··· EXCERPT TO READ ···

[osv-dev] Re: [PATCH 2/3] pagecache: refactor to allow integration with non-ZFS filesystems

Waldek Kozaczuk Sun, 26 Apr 2020 23:06:47 -0700


On Saturday, April 4, 2020 at 12:59:04 AM UTC-4, Waldek Kozaczuk wrote:
>
> So far the pagecache layer has been pretty tightly integrated with ZFS 
> and more specifically with its ARC cache layer. This patch refactors 
> the pagecache implementation to make it support other filesystems than 
> zfs. 
>
> In essence we modify all necessary places like retrieving and releasing 
> cached file pages to behave slightly differently depending on the 
> filesystem 
> (ZFS versus non-ZFS) given vnode belongs to. The changes only apply to 
> read cache where ZFS page caching requires tighter integration with ARC. 
>
> This patch adds new integration function - map_read_cached_page() - 
> intended to be used by non-ZFS filesystem implementations to register 
> cached file pages into page cache.

··· INFORMATION SHOWN ···

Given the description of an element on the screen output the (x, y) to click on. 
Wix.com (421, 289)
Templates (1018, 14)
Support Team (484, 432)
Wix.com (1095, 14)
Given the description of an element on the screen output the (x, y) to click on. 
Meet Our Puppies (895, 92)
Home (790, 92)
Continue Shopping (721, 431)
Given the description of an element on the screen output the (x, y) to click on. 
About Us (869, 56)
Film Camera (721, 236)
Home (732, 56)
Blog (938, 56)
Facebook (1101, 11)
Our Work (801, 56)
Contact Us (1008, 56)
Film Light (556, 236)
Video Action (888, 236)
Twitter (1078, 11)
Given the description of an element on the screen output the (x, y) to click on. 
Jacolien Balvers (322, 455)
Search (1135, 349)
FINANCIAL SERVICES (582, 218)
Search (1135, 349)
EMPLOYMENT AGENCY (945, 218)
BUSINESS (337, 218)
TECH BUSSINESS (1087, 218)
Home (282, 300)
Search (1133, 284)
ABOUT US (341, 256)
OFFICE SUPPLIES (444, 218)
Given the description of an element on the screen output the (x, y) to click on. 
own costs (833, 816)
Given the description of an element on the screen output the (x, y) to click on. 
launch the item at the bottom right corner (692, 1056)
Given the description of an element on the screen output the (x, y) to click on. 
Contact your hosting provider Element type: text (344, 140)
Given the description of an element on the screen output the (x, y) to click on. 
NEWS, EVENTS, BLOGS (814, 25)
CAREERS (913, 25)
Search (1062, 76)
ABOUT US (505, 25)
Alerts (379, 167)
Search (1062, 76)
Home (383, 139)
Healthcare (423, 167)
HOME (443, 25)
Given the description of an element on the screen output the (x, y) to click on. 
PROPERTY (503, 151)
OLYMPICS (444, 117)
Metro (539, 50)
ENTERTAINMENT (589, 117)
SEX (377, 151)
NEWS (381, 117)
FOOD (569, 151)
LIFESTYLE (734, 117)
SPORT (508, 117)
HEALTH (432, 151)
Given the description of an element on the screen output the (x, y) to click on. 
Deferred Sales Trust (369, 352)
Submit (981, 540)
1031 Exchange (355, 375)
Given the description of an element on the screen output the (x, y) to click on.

···

THINGS TO DO |
[1] In the patch message, what new integration function does the patch add?
[2] From the patch message, extract the part that opens with the words containing "On Saturday, April" and closes with "integration with ARC.".

RESULTS OF THE EXERCISE |
[1] map_read_cached_page()

[2]
On Saturday, April 4, 2020 at 12:59:04 AM UTC-4, Waldek Kozaczuk wrote:
>
> So far the pagecache layer has been pretty tightly integrated with ZFS 
> and more specifically with its ARC cache layer. This patch refactors 
> the pagecache implementation to make it support other filesystems than 
> zfs. 
>
> In essence we modify all necessary places like retrieving and releasing 
> cached file pages to behave slightly differently depending on the 
> filesystem 
> (ZFS versus non-ZFS) given vnode belongs to. The changes only apply to 
> read cache where ZFS page caching requires tighter integration with ARC.